Check out Tsung Xu's YouTube video where he builds and demonstrates a homemade drone that flies 130 miles on a single charge — with almost no prior experience.
"I made this 130 mile capable VTOL (vertical take off and land) drone in only 90 days. It can fly for 3 hours on a single charge. That would make it one of the longest range and endurance 3D printed VTOLs in the world," Xu says.
Before this project, Xu says he was "a total CAD, 3D printing and aerodynamic modeling beginner." He had built exactly one VTOL before — a simple foam model.
After multiple crashes during testing, he refused to quit. "After two weeks of troubleshooting I finally realized the issue was overheating ESCs [Electronic Speed Controllers, components that regulate power to the motors]," he explains, showing the smoking wreckage of earlier attempts.

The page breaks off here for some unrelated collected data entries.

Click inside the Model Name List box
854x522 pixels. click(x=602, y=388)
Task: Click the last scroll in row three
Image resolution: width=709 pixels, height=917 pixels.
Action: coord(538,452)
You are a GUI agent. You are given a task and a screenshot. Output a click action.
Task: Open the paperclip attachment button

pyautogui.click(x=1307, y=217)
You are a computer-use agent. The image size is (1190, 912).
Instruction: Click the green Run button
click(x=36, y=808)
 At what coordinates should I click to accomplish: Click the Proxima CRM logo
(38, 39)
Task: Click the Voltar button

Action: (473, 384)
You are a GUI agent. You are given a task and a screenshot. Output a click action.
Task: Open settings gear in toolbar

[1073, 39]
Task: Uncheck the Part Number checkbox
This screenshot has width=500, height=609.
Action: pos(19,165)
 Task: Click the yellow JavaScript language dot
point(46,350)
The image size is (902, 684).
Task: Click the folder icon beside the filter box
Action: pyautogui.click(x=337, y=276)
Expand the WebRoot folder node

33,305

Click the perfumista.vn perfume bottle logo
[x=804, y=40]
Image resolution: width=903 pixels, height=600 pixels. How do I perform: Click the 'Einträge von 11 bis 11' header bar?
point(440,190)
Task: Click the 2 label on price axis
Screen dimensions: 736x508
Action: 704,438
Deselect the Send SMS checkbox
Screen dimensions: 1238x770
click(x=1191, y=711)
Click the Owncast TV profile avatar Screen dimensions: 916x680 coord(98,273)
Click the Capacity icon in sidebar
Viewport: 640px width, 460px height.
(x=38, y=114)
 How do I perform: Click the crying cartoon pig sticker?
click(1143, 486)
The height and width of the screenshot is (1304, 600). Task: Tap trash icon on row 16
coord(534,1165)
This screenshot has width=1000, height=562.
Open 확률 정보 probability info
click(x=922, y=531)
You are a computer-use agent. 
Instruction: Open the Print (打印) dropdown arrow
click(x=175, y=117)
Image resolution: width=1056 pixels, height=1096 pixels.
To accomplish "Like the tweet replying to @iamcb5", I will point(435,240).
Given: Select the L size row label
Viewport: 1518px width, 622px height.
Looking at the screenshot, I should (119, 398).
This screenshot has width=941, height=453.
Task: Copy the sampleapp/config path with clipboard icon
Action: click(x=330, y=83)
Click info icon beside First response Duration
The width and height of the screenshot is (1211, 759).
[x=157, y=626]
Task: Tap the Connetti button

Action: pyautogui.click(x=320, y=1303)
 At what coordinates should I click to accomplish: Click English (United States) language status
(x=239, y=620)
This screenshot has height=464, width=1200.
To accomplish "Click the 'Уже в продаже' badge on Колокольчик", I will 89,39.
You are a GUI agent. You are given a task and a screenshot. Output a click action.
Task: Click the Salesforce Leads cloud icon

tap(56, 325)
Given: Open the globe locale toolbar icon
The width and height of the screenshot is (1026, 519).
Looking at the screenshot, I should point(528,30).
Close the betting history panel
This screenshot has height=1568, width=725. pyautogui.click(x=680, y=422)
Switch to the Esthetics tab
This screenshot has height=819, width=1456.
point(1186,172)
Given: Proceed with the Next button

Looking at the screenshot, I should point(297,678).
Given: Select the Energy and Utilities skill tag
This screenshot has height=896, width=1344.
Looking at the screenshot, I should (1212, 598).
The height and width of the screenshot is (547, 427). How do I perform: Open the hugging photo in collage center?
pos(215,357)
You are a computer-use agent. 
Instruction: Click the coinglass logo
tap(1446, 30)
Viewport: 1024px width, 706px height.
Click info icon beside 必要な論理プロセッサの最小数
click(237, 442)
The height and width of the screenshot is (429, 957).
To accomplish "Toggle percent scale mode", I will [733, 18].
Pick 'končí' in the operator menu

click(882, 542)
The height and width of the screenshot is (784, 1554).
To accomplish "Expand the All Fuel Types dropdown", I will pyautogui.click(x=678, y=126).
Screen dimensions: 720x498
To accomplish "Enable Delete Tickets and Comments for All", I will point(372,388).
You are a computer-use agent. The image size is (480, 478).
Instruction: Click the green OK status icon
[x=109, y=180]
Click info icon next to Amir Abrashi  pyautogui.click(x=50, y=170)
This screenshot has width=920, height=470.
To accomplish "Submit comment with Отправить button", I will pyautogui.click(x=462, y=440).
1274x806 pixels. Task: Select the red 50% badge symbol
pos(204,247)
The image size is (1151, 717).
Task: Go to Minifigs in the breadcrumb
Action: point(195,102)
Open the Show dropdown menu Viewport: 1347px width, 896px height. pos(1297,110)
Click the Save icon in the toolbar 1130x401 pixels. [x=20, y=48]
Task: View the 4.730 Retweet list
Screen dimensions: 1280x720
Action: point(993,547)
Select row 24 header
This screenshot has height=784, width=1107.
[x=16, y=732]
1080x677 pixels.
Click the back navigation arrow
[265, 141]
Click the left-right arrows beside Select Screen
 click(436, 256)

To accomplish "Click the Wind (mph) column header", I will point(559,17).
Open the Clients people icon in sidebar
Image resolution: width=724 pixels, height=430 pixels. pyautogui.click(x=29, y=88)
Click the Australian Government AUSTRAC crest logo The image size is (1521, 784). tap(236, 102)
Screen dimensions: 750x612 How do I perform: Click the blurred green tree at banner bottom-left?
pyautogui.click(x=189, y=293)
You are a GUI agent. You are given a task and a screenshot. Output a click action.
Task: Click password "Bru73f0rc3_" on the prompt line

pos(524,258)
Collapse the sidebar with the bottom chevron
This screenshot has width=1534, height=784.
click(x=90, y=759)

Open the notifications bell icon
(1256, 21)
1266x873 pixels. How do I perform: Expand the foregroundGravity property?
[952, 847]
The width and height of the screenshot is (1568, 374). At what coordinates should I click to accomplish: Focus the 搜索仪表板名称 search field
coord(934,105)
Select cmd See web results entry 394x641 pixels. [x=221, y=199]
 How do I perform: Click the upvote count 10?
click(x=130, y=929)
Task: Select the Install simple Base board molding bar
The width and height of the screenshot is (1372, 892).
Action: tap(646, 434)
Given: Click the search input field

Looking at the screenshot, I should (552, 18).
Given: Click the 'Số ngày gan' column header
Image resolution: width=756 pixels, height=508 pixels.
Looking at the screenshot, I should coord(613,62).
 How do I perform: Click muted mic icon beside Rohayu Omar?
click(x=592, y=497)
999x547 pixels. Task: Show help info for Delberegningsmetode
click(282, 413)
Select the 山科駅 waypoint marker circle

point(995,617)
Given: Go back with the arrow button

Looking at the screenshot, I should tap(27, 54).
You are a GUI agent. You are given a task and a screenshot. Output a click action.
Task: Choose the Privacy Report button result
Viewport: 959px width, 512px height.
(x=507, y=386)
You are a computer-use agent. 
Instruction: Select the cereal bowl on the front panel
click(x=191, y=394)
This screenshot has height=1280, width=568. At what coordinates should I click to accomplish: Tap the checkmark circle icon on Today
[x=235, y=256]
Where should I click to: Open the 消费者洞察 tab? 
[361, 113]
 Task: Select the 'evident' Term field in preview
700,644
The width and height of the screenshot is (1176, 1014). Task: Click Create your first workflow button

The payoff comes when his creation successfully transitions from helicopter-like hovering to airplane-style forward flight "The cruise propeller started generating thrust, it was actually wing-borne," Xu says.
How did a novice pull this off? Smart design choices and relentless optimization. He swapped a three-blade prop for a more efficient two-blade design and obsessed over aerodynamic modeling for better lift-to-drag ratios.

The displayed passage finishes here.